PROBLEM DETAILS:
Could you update the rows starting at the beginning and ending at the line containing "Image resolution: width=1920", swapping "command-status-active-icon" for "command-status-inactive-icon" and leaving all else unchanged?

DATA LISTING:
= Beginning of Section =
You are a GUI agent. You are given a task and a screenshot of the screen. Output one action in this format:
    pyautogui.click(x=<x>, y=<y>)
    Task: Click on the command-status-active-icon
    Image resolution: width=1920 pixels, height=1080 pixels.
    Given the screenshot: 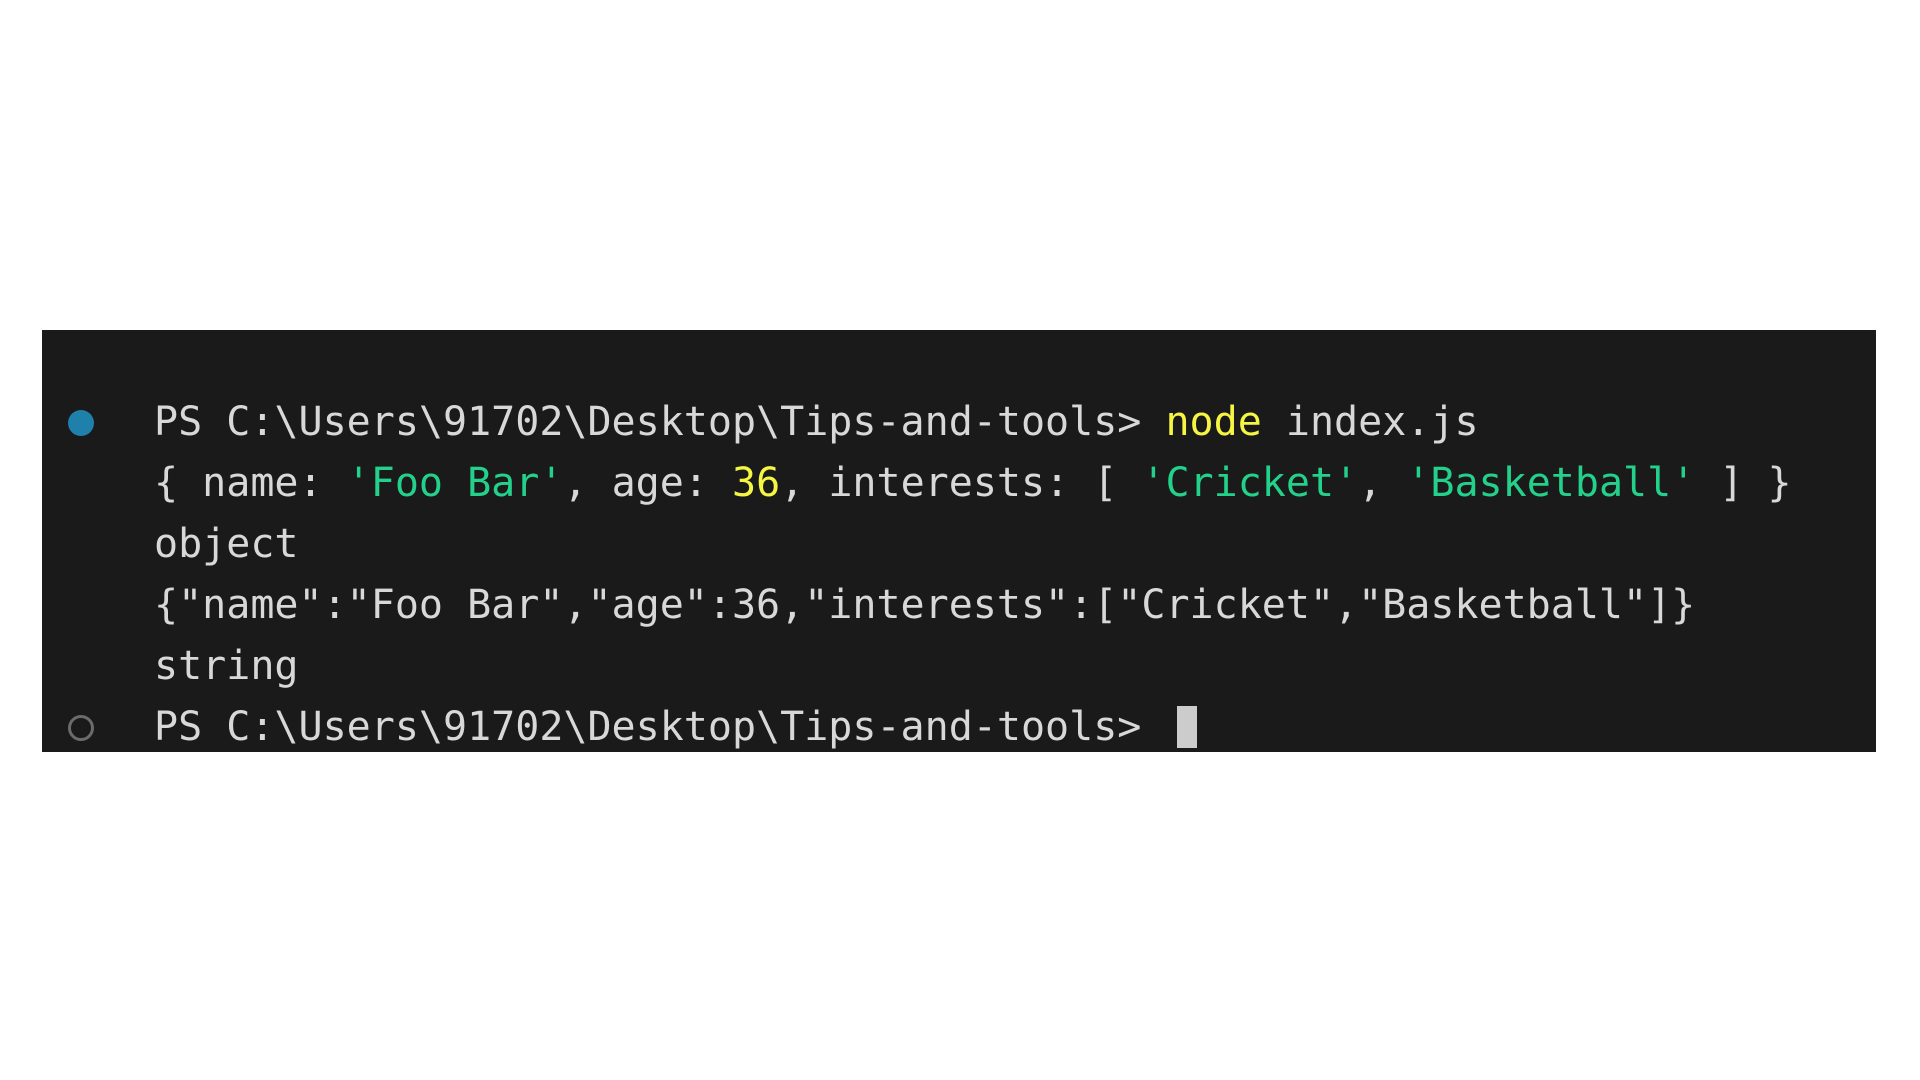 What is the action you would take?
    pyautogui.click(x=81, y=422)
= End of Section =
SOLUTION FOR THIS EXERCISE:
You are a GUI agent. You are given a task and a screenshot of the screen. Output one action in this format:
    pyautogui.click(x=<x>, y=<y>)
    Task: Click on the command-status-inactive-icon
    Image resolution: width=1920 pixels, height=1080 pixels.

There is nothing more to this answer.